Stored data entries

>>>

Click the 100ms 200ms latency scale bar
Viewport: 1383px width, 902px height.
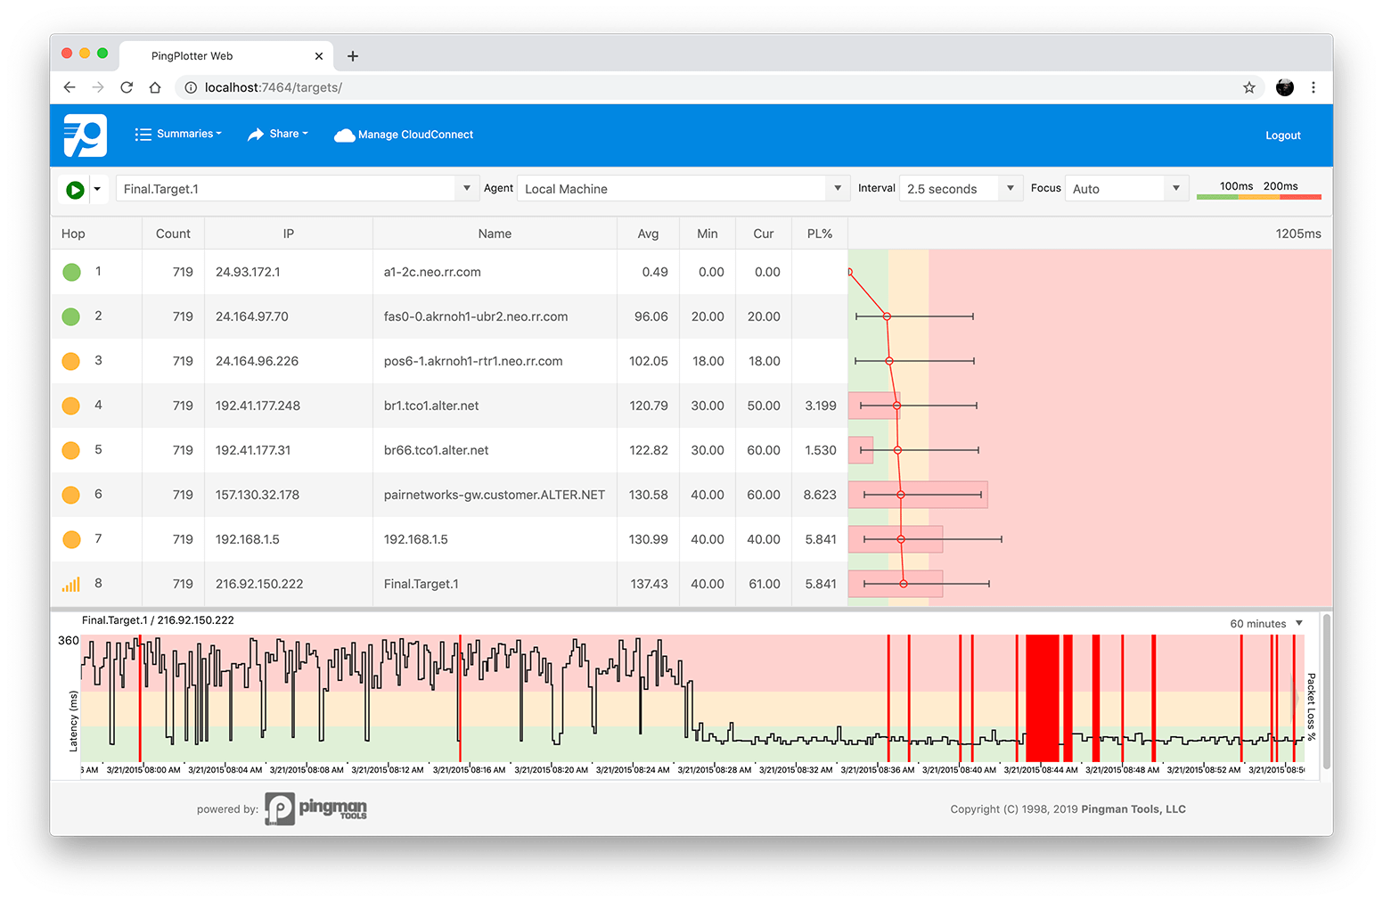tap(1258, 190)
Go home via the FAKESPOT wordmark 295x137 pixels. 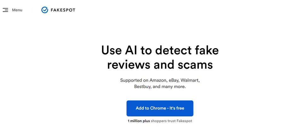[63, 10]
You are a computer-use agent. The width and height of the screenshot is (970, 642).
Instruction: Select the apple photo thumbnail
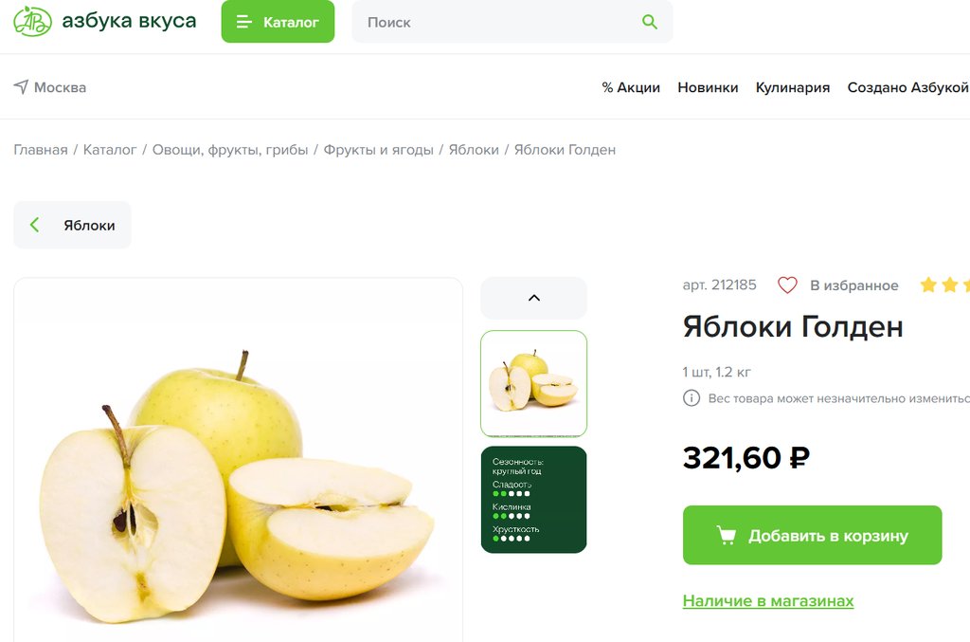point(534,384)
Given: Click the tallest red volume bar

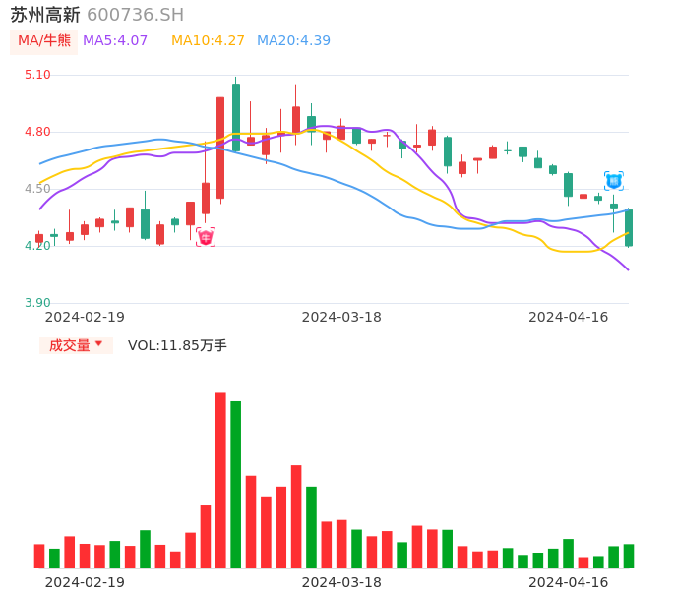Looking at the screenshot, I should (220, 480).
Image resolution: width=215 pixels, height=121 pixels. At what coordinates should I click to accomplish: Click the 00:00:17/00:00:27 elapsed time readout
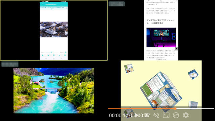(x=129, y=116)
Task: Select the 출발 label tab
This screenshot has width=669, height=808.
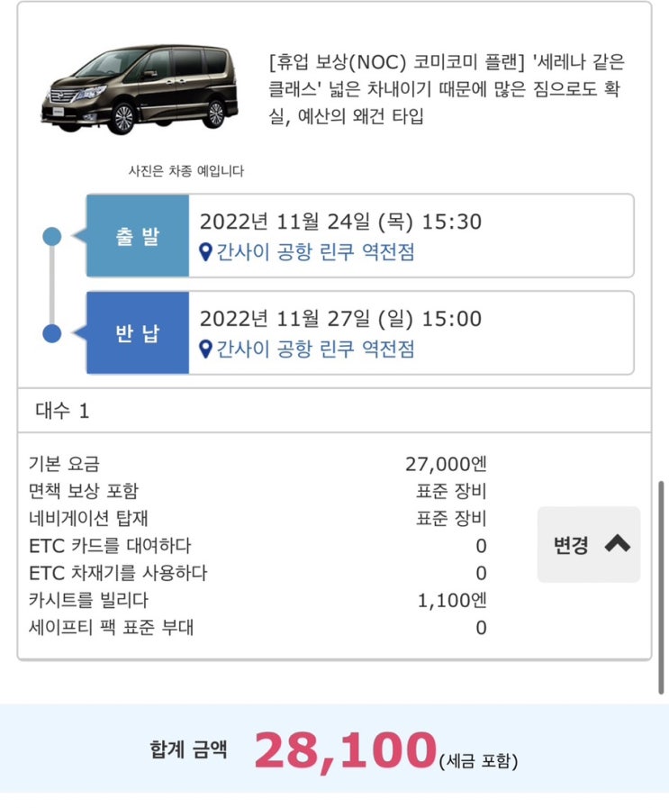Action: [138, 236]
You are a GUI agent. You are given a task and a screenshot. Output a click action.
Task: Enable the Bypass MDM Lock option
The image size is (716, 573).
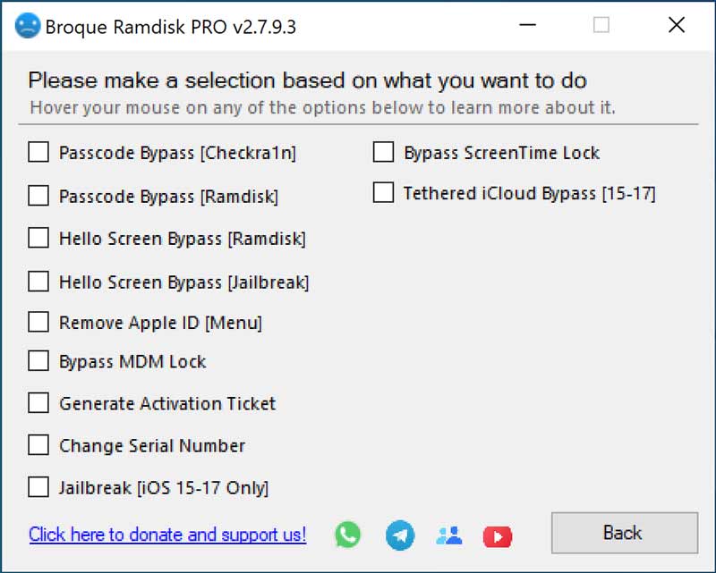(38, 361)
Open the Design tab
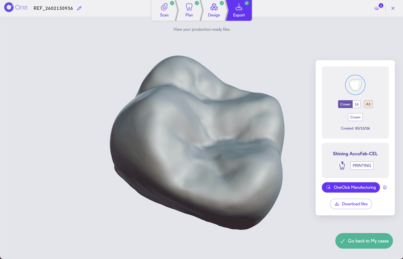The image size is (403, 259). (x=214, y=10)
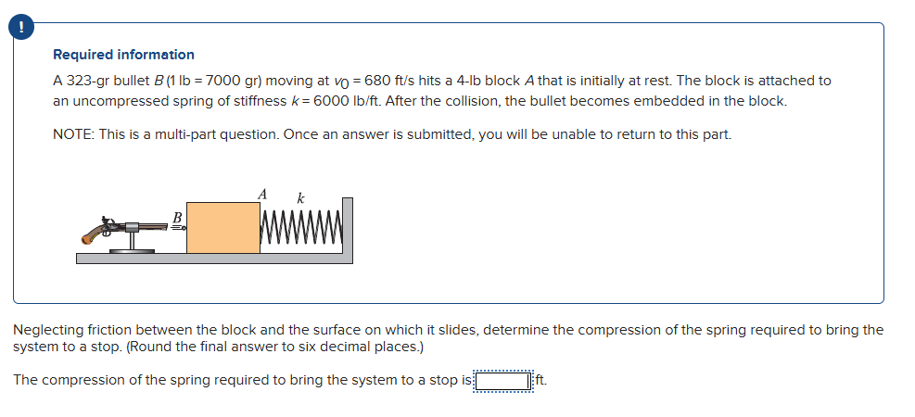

<<<

Would you print, exactly as they appear, the lines from the line with "Task: Select the 출발 label tab" through the end of the entries above, leaving out the pictures?

__Finished task__.
Task: Select the 출발 label tab
This screenshot has width=669, height=808.
Action: [138, 236]
You are a GUI agent. You are given a task and a screenshot. Output a click action.
Task: Enable the Bypass MDM Lock option
The image size is (716, 573).
(38, 361)
Open the Design tab
The image size is (403, 259). (x=214, y=10)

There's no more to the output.